I never have any time to update or pour fourth my verbal ramblings because I sold my soul to Steve Jobs. Just know I am having a blast and a half. I turn twenty one on Friday. It's official, I have missed the window of opportunity of ever calling myself a child prodigy - brb, must cry!
I'm giving myself all of three minutes to write this entry... which is a bit impossible because it is freezing around these parts.

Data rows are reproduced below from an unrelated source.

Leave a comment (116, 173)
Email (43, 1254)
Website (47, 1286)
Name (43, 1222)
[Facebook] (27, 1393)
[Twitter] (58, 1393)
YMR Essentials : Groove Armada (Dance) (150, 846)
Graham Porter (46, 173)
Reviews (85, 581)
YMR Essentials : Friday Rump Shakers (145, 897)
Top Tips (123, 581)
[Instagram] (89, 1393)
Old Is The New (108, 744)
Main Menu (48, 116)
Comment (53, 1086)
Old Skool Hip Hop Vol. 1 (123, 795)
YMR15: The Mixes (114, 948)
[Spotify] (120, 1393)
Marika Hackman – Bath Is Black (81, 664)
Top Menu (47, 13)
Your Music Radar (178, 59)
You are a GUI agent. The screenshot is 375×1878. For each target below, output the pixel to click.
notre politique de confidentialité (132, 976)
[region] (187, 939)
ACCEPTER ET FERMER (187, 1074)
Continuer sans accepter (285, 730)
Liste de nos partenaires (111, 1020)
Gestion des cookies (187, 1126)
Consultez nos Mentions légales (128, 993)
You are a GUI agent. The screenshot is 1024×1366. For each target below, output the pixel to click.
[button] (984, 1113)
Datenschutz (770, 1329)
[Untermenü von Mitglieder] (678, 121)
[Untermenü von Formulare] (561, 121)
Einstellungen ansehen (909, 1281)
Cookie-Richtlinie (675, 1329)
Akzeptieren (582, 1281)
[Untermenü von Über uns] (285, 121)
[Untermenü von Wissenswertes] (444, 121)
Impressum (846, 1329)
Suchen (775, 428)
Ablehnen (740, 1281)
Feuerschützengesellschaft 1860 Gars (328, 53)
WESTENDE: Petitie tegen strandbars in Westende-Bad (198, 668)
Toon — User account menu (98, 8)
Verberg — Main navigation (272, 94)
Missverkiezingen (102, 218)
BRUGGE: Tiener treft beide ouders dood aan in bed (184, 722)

I am (unsuccessfully) attempting to keep my hands warm... by sandwiching them under my butt and on top of the computer seat, and not leaving them naked and poised on the keypad.
Also, I punished an entire bottle of Pink Muscat Sparkling Wine so I am a little bit delirious, a little bit sleepy, and a helluvalot burpy. I know, I'm sire you haven't forgotten just how attractive I can be.
I got up to a lot today. That is all.
I'll save it for next time why I actually got up to a lot today, why it is I devoured that bottle of bubbly, why I'm never around anymore, why I'm approximately 60m wider, and why it is fried eggs just never come out quite right... and yes, I realise I said "Watch this space, I'll be back, blah blah" last time... but you're just going to have to get accustomed to the fact that liars deserve your pity. OKAY?
GOTTA GO. I REALLY NEED TO SLEEP NOW IF I WANT TO WAKE UP EARLY ENOUGH TO BASH THE TREADMILL BEFORE BEAUTIFYING MYSELF FOR WORK, ON ACCOUNT OF I WAS NOT ABLE TO TREADMILL TONIGHT BECAUSE IN THE CROSSROAD OF LIFE FOR THE 5TH OF JULY, 2010, I CHOSE INEBRIATION OVER PERSPIRATION.